Levine et al.25 evaluated 27 patients with Brunner gland hyperplasia detected in the duodenum, and GIS bleeding was found in 10 of the patients, obstruction in 10, and incidentally in 7 patients. In our study, Brunner's gland hyperplasia was detected in the duodenum in 41 patients with 21 of them having GI bleeding and 9 signs of obstruction. It was detected incidentally in 11 of them. Although Brunner's gland hyperplasia are benign lesions, they should be treated as they may have clinical symptoms. We treated all patients endoscopically, except for one patient with obstruction. In the long-term follow-up, the patients were observed up as stable.

Ectopic gastric mucosa are benign lesions that can be detected incidentally in the duodenum. Naguchi et al.19 found ectopic gastric mucosa in 76 (55%) of 137 patients with duodenal ulcer, and Helicobacter pylori was detected in 59% (45/76) of the biopsies taken from them. In our study, duodenal ulcer was detected in 12 (57.1%) of 21 patients with ectopic gastric mucosa, and HP positivity was observed in 13 (61.9%) of them.

Sporadic duodenal adenomas are very rare and have the potential to transform into adenocarcinoma by showing similar morphological and molecular features with colorectal adenomas. The majority of sporadic duodenal adenomas are flat or sessile solitary lesions with pearly villi surfaces that develop on the descending duodenum's posterior or lateral walls26. Witterman et al.17 showed that 42% of patients with duodenal villous adenoma had malignant cells. In addition, it was shown that the rate of detecting concomitant colon adenoma is increased in these patients. In our study, all 20 adenomas detected in the duodenum originated from the second part of the duodenum, and malignant cells were detected in 1 of 4 villous adenomas. Again, 17 (85.0%) of these patients had adenomatous polyps in the colon. When polyps are found in the duodenum, they should be removed via snare polypectomy, endoscopic mucosal resection (EMR), endoscopic submucosal dissection (ESD), or argon plasma coagulation (APC) ablation due to their potential for malignancy. Then again, based on these findings, it would be a reasonable approach to be careful in terms of malignancy in patients with adenomatous polyps in the duodenum and to perform colon screening in these patients.
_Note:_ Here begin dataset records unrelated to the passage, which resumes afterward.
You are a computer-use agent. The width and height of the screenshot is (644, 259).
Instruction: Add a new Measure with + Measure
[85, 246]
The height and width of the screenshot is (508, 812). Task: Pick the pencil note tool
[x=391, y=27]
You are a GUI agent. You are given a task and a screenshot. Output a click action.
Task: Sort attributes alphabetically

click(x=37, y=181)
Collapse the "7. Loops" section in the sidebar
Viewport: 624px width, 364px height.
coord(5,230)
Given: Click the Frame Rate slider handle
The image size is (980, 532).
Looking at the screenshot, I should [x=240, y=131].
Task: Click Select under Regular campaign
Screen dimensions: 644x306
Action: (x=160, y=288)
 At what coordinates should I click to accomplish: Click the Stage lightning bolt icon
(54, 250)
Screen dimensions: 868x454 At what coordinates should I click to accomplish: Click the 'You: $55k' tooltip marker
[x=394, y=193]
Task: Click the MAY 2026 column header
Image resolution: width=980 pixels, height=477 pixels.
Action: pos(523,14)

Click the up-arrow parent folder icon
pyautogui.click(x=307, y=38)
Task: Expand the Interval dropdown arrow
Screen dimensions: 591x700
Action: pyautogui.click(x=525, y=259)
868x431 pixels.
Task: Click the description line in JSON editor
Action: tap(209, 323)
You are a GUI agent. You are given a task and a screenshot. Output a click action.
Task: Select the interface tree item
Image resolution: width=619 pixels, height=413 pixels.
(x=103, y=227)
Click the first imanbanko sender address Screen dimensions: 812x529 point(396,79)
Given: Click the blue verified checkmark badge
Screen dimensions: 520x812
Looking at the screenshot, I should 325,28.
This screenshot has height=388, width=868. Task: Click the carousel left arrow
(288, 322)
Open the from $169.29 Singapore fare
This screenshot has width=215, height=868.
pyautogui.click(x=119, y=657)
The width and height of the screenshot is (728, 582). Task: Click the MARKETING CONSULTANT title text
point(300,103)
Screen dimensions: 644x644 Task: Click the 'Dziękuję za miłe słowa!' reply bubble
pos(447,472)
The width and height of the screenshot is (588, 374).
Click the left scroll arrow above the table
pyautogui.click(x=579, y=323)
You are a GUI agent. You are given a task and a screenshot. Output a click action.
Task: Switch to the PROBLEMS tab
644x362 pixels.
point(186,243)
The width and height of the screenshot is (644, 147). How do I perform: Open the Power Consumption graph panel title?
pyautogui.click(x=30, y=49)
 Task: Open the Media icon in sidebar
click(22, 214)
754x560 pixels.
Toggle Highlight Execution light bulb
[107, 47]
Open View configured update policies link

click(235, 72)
With a bed capacity of 3600 patients and more than 300 endoscopic procedures carried out each day, our center has the title of largest institution in Turkey and one of the three largest institutes in all of Europe. In addition to being an epidemiological study with a large patient group to evaluate, our study also offers suggestions for the best examination and treatment approaches to use when non-gastric polyps are found. The epidemiological study we conducted is the largest on non-gastric polyps ever published in the world's literature.

In conclusion, nowadays, with the widespread utilization upper GI system endoscopy, it is critical to recognize, monitor, and treat common lesions as well as less frequent but clinically significant lesions. Our study is not only the broadest evaluation of non-gastric polyps, but it also provides clinical approach recommendations for these polyps and discloses the prevalence of these polyps in the general population.